Skip to main content
Find a Lawyer
Please enter a legal issue and/or a location
Begin typing to search, use arrow keys to navigate, use enter to select

How To Start a Cosmetic Business

Makeup products and skincare

If you're thinking about starting up a cosmetic business, you probably have a lot of questions. How do I get started in the cosmetics industry? What do I need to know about the different types of business structures? Are there any legal requirements for starting a makeup business?

Whether you are still brainstorming or already have your business plan and supplies, it helps to have an overview of the steps in forming a cosmetics business.

We make business formation EASY. Click here to start your free LLC.

Structure of a Cosmetic Business

For small business owners and entrepreneurs starting their first business, the idea of forming a business entity may seem intimidating.

However, there are simple steps that you can take to get your legal entity up and running once you decide on the structure that's best for you.

Sole Proprietorship Pros

sole proprietorship is the easiest and cheapest business structure to form. You do not have to file paperwork with any state or local agencies unless you register a business name.

As a sole proprietor, your personal name would be your business name. You may conduct business under your legal name.

"Doing Business As" Business Name

If you want to use a different name for your business, you need to do a DBA ("doing business as") filing. A DBA filing would allow you to register and use your assumed name.

For example, Jane Smith can do business as "Jane Smith" without registering her name as a DBA name. However, if Jane Smith wished to do business as "Jane's Nail Solutions," she would need to file the fictitious business name with the Secretary of State or the appropriate local agency.

Sole Proprietorship Cons

There is a downside to forming a sole proprietorship. In a sole proprietorship, personal assets and business assets are all the same. This could be important if the business has a debt or obligation and someone files a lawsuit against the company.

It could also matter in the case of bankruptcy. With a sole proprietorship, you could lose your personal assets in a judgment against you. This means that your house, cars, and bank accounts could be at risk if you form a sole proprietorship.

A limited liability company is a type of business structure that gives owners limited liability. You may wish to consider forming a limited liability company (LLC) instead of a sole proprietorship so that your personal assets are protected.

Limited Liability Companies

In a limited liability company, owners do not have personal liability for business debts. Because of this liability protection, someone who sues the business can't reach an LLC owner's personal assets.

## Records provided:

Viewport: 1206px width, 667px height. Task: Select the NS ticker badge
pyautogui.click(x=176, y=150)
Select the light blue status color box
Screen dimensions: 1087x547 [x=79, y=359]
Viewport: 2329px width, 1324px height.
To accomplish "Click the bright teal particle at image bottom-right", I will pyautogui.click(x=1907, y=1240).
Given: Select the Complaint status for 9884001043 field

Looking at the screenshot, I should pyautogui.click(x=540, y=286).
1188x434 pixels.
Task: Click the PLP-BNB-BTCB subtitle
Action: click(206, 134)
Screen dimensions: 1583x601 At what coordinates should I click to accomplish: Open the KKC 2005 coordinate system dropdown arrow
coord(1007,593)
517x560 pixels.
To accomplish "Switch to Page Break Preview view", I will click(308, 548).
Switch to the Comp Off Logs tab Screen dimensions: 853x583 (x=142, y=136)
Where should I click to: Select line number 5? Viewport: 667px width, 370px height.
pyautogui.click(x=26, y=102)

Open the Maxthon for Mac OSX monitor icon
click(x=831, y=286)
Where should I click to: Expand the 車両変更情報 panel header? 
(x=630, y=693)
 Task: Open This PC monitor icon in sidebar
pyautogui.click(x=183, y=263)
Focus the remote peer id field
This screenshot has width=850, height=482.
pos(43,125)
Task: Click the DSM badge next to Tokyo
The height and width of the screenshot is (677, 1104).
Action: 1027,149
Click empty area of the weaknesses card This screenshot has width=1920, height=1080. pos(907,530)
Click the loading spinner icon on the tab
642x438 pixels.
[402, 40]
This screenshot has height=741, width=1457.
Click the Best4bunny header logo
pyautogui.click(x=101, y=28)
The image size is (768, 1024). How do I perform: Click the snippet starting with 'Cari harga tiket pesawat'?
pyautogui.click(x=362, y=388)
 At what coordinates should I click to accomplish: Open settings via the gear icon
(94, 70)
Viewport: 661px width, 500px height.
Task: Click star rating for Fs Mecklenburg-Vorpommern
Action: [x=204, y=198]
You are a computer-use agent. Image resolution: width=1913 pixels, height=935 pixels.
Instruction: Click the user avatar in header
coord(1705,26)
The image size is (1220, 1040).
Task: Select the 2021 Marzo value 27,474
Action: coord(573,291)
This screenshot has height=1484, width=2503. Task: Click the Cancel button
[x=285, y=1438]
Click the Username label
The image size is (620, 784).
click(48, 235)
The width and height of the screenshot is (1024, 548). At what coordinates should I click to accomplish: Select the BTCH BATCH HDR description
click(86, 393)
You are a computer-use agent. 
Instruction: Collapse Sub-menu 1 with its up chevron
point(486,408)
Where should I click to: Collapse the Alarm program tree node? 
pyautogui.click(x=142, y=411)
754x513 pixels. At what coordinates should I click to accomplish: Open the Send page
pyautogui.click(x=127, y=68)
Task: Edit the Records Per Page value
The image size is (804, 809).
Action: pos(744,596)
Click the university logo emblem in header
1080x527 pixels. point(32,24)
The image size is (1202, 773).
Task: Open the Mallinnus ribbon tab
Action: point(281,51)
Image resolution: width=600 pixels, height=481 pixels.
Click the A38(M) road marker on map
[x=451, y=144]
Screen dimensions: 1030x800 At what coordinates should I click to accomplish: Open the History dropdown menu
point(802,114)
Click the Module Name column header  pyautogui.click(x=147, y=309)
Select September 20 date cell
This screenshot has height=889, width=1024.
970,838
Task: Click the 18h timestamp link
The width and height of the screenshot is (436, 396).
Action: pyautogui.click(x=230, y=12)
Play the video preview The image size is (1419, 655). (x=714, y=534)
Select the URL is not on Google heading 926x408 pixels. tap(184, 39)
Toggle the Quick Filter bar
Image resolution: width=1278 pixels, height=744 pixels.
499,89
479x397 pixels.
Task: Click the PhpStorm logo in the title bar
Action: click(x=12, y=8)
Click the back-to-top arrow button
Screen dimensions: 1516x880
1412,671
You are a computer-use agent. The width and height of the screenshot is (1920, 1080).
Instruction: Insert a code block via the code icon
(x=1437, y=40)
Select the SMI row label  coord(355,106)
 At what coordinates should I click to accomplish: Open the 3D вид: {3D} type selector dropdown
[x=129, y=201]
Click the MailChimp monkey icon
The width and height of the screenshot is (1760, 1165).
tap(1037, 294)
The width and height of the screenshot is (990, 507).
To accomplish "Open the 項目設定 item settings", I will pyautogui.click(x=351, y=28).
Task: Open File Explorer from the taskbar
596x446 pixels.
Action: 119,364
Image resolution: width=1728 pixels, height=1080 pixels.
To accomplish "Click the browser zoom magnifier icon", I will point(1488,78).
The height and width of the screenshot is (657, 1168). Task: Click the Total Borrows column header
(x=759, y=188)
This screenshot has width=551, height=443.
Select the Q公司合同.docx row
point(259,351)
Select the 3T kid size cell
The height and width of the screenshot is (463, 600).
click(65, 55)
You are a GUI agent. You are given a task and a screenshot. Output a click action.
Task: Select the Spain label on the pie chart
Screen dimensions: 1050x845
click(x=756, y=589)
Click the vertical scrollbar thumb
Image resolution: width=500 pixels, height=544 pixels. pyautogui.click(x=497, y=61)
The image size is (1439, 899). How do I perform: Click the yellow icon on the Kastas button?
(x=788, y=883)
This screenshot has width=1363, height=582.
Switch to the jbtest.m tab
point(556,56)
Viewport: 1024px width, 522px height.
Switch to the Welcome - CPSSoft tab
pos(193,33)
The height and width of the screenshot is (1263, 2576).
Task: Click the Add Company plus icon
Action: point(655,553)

## Task:
Reproduce the passage from the cosmetic business guide above without any changes, starting with "There is a downside" and going on through "form a sole proprietorship.".

## Response:
There is a downside to forming a sole proprietorship. In a sole proprietorship, personal assets and business assets are all the same. This could be important if the business has a debt or obligation and someone files a lawsuit against the company.

It could also matter in the case of bankruptcy. With a sole proprietorship, you could lose your personal assets in a judgment against you. This means that your house, cars, and bank accounts could be at risk if you form a sole proprietorship.